Contrary to existing electrode configurations and techniques, which propose inserting one large electrode into body tissue, thereby often causing severe hemorrhage, the present system of coherent cluster electrodes inserts into body tissue, multiple independent rigid electrode shafts of the cluster, each of appropriate small diameter, which reduces the risk of hemorrhage. The problem of irregular lesion ablation zones and inhomogeneities of ablation regions associated with prior side-emitting electrodes is also avoided by the coherent cluster electrodes of the present invention.
By applying the same radiofrequency voltage simultaneously to a cluster of electrodes accomplishes heat ablation effects vastly different from and far superior to heat ablation effects accomplished by applying the same voltage sequentially or serially to the same number of single electrodes (not in a cluster). With the coherent cluster electrode of the present invention, where the same or nearly the same radiofrequency voltage is applied to all the electrodes, the equipotential surfaces formed around the cluster are different from equipotential surfaces for individual electrodes of the cluster raised separately or sequentially to the desired RF potential. In some cases this may result in an heat ablation effect similar to that accomplished by using a single larger electrode. The present invention enables larger amounts of power to be deposited into the desired tissue area before hot spots occur around each electrode and raise the tissue temperature towards its boiling point. Furthermore, by cooling each of the electrodes, a larger withdrawal of radiofrequency heating power from the tissue proximate to the electrodes is accomplished when compared with cooling of only a single radiofrequency electrode within the cluster. Both coherent RF voltage application and cooled electrodes increase the lesion size associated with the cluster of RF electrodes.

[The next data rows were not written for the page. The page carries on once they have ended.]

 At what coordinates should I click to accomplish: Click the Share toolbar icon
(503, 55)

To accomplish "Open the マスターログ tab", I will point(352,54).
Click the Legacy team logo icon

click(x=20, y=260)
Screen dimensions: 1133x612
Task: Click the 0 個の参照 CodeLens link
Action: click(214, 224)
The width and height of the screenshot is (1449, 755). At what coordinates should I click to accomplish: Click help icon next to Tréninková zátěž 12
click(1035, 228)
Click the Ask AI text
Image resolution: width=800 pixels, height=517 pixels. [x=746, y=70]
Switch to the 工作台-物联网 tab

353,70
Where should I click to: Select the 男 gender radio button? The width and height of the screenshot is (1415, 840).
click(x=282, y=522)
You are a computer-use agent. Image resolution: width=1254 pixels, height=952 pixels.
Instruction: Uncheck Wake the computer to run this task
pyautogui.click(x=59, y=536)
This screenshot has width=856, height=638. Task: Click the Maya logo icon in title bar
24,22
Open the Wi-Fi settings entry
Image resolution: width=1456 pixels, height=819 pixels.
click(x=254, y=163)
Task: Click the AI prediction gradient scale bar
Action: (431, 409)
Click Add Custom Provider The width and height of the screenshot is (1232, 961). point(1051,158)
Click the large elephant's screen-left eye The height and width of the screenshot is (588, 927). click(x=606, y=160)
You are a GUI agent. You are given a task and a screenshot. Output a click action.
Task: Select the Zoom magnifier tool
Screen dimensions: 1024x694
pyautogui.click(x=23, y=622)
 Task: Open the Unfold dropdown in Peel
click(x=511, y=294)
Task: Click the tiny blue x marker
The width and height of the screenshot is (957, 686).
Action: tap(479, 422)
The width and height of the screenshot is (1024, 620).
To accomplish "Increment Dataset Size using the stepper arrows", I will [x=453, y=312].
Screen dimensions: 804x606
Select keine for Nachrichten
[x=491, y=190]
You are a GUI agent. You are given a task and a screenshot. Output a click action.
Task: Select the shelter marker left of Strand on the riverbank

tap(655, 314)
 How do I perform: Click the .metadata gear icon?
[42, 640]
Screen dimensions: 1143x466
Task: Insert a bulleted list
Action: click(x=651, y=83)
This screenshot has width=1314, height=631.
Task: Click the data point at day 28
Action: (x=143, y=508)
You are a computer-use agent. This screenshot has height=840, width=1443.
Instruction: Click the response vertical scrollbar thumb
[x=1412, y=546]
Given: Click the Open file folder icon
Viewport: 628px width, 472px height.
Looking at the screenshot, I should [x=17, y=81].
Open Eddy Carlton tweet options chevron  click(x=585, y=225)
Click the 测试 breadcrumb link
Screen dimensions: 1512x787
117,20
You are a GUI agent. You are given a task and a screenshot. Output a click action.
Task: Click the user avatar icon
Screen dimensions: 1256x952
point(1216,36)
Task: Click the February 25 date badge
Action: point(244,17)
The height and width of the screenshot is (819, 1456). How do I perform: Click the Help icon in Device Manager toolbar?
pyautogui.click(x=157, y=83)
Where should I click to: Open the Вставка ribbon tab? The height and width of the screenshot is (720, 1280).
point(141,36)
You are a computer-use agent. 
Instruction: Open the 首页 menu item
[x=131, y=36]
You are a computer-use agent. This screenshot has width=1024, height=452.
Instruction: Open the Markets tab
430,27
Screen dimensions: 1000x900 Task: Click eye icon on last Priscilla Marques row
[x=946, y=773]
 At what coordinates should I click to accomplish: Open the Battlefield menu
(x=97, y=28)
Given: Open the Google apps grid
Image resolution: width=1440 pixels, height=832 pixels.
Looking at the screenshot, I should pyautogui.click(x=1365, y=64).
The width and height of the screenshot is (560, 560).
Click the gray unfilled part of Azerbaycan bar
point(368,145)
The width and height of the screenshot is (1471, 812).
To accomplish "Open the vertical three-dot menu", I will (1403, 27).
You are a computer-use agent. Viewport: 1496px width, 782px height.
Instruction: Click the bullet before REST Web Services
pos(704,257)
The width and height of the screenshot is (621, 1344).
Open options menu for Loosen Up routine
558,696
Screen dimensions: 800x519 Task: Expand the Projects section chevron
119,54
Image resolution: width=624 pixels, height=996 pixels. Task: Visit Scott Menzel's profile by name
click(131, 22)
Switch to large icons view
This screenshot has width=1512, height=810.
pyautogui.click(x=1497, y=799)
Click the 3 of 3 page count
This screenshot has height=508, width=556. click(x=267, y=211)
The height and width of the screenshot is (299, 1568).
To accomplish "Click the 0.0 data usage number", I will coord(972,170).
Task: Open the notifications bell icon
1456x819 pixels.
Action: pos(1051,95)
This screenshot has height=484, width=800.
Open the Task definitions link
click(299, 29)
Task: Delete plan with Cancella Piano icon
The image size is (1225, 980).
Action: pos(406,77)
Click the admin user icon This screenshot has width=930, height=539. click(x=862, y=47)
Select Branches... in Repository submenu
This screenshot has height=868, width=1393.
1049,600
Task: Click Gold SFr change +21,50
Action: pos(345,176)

Another advantage of the present invention is that by using the present cluster electrode system, the shape of the ablation volume may be controlled such that it is uniform at its outer margins. By way of one example, for a large cancerous tumor, which is irregular in shape, an ablation volume of sufficiently larger size may be formed to better ensure that the entire tumor is engulfed or consumed by the resulting heat lesion to destroy it completely. Planning where to place the coherent cluster electrode system is simpler than planning where multiple radiofrequency electrodes should be placed over an extended volume of tissue.
Yet another advantage of the coherent cluster electrode system of the present invention is that in accordance with one embodiment it enables all its electrodes to be inserted in unison and in a known geometric relationship to one another. In one embodiment, each electrode may be configured with a small shaft with a pointed, self-penetrating tip. Accordingly, the chance of a hemorrhage occurring from a multiple cluster of such smaller electrodes is less likely than with a single electrode of larger diameter. Even if the cluster of electrodes is not inserted in a precisely parallel fashion, the effect of their coherence in making a larger lesion volume is still effective.
The present coherent cluster of electrodes may configured in various ways, with or without cooling, to address specific clinical needs.